データが主食

データエンジニアの備忘録。分析だったり、読んだ本のメモだったり。

MLflowに入門してみた

2019年6月にDatabricks社よりMLflowのv.1.0がリリースされました。

mlflowの背景と解決する課題

機械学習プロジェクトでは、様々な職種(データエンジニア、データサイエンティスト、アプリケーションエンジニアなど)の人間がタスクを実行します。例えば、複数のデータサイエンティストがモデルの精度を競ってアルゴリズムを改善したり、アプリケーションエンジニアがそのモデルをアプリケーションに組み込んだり、データエンジニアが分析基盤の参考にしたり。やはり、複数人が関わると様々な問題が生じます。

f:id:ktr89:20190616225501p:plain

引用: Accelerating Production Machine Learning with MLflow - Databricks

  • 複数人で同じ環境(依存ライブラリのバージョンなど)を構築するのは難しい。
  • 各モデルのスコアやパラメータ情報を複数人で共有するのが煩雑。
  • データサイエンティストが実験した環境をそのままリリースできない。

MLflowがやってくれること

MLflowはSparkの開発で有名なDatabricks社で開発が進められています。

  • MLflowはMLプロジェクト管理をしてくれます
  • MLflowは特定のライブラリ(scikit-learnなど)に依存しません といったところが機能のポイントです。

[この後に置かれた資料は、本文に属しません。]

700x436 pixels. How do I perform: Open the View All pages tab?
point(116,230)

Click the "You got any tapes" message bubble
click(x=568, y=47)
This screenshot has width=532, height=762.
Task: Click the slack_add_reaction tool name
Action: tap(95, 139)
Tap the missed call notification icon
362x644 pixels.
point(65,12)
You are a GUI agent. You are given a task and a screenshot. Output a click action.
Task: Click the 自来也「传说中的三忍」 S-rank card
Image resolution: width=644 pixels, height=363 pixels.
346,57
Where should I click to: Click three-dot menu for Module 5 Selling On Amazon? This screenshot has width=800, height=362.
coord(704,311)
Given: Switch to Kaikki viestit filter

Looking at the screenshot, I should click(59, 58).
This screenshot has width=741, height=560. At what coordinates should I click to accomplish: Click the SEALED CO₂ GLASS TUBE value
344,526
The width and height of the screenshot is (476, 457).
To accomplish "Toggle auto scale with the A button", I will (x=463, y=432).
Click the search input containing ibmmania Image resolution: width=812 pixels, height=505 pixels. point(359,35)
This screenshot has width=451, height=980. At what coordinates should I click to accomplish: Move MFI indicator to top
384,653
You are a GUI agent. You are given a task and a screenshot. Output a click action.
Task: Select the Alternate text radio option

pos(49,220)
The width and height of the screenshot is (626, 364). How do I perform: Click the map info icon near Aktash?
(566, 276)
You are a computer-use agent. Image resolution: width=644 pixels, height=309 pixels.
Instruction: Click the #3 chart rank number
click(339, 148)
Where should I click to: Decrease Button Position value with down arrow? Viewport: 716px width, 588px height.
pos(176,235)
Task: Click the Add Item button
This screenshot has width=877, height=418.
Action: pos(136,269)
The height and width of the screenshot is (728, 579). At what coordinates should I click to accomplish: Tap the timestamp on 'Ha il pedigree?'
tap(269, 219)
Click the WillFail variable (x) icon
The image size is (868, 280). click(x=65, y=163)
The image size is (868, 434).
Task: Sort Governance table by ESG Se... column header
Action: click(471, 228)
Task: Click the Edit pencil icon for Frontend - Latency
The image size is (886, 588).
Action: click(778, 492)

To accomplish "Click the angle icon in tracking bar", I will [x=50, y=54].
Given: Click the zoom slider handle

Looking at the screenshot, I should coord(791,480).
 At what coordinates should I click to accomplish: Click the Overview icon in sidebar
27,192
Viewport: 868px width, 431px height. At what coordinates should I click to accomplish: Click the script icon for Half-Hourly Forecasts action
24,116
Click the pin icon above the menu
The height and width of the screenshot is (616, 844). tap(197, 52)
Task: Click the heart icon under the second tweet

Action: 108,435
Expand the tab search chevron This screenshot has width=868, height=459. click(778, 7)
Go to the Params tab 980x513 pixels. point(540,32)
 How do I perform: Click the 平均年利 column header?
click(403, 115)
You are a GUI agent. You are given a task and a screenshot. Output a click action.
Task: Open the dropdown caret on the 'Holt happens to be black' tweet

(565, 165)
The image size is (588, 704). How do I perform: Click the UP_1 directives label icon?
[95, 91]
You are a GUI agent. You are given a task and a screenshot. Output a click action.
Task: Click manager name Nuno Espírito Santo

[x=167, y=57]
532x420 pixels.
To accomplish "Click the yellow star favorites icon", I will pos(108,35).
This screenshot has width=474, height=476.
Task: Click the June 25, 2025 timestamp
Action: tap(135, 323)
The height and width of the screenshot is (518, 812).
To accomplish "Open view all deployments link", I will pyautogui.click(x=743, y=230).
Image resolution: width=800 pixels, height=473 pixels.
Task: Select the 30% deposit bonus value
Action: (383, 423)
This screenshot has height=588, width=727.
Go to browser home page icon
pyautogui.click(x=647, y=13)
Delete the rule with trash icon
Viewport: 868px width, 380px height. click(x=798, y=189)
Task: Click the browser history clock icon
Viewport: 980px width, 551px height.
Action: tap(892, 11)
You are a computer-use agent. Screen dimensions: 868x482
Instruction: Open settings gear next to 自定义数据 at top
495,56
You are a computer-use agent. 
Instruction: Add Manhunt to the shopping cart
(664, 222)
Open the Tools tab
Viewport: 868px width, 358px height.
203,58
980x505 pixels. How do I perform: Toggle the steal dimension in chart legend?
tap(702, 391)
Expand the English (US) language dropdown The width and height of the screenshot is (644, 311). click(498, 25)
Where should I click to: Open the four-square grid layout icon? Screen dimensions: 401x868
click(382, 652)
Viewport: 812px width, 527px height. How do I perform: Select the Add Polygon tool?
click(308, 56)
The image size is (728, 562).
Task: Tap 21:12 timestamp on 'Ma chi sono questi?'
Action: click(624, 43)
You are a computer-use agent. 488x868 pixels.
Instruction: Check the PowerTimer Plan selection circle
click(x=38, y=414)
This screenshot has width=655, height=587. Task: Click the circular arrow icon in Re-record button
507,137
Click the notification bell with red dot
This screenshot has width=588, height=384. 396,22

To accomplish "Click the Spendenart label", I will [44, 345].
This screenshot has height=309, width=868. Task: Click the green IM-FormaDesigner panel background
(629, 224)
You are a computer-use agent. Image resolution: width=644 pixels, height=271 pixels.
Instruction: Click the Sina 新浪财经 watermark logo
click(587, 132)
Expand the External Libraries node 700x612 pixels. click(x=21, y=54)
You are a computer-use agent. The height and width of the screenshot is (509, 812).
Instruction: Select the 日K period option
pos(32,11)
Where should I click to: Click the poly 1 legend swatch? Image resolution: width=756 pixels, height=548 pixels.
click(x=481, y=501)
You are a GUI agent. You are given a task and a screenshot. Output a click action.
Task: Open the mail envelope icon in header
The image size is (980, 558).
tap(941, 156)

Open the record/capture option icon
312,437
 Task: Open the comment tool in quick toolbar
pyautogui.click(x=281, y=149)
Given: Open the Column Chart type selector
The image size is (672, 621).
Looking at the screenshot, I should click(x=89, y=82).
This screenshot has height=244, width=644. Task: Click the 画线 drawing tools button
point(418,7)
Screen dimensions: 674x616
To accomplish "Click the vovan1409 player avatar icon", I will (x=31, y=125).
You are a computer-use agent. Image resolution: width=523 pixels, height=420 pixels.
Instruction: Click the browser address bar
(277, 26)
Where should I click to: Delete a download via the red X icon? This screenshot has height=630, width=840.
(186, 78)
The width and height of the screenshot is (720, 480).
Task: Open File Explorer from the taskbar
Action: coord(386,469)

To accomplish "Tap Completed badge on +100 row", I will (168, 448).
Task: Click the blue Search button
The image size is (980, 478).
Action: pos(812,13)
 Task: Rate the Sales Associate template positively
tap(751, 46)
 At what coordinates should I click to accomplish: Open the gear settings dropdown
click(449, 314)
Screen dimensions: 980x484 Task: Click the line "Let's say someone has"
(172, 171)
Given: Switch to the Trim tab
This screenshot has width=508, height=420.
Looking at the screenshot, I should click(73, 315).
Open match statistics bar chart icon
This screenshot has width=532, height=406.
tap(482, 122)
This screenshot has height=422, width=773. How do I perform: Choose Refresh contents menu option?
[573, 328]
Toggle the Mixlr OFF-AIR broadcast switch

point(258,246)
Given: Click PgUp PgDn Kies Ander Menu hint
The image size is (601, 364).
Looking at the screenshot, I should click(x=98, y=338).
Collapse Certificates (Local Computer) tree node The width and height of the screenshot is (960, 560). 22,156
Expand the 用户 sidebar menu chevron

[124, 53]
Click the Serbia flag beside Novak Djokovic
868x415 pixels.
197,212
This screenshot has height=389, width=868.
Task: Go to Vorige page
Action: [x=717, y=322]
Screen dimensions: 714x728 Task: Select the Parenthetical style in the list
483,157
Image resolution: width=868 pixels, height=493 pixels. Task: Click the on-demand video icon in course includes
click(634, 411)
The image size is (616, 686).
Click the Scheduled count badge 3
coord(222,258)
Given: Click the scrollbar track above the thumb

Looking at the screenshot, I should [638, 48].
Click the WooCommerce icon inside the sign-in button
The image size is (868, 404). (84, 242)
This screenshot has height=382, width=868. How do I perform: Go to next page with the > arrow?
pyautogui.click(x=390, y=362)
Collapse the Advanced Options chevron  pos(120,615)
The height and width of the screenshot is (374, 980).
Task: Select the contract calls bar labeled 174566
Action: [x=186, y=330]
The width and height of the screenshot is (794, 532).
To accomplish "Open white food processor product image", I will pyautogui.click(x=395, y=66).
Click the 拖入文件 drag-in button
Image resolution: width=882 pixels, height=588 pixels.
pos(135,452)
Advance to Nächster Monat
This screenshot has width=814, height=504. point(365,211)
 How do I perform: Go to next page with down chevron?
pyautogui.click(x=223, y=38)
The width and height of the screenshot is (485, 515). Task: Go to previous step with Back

MLflowは3つのモジュールから構成されます。

MLflow tracking

  • ログ記録のためのAPIとその表示機能
with mlflow.start_run():
    for epoch in range(0, 3):
        mlflow.log_metric(key="quality", value=2*epoch, step=epoch)

こんな感じで記述するとローカルマシンでトラッキングサーバーを立ててウェブUIから結果を閲覧できる。

  • databricks社がホスティングしているtrakingサーバーを使うこともできる。

MLflow project

  • パッケージフォーマットを記載することで、環境構築やスクリプトの実行を自動化できる。

MLflow models

  • 学習済みモデルのモジュールの標準的な入出力を定義し、それに従うことでデプロイなどを自動化できる。

とりあえず動かしてみる

mlflow.org

にしたがって、とりあえず動かしてみようと思います。 MacOSだと環境に縛りがあるようなので、Docker(on Mac)を利用して実行してみます。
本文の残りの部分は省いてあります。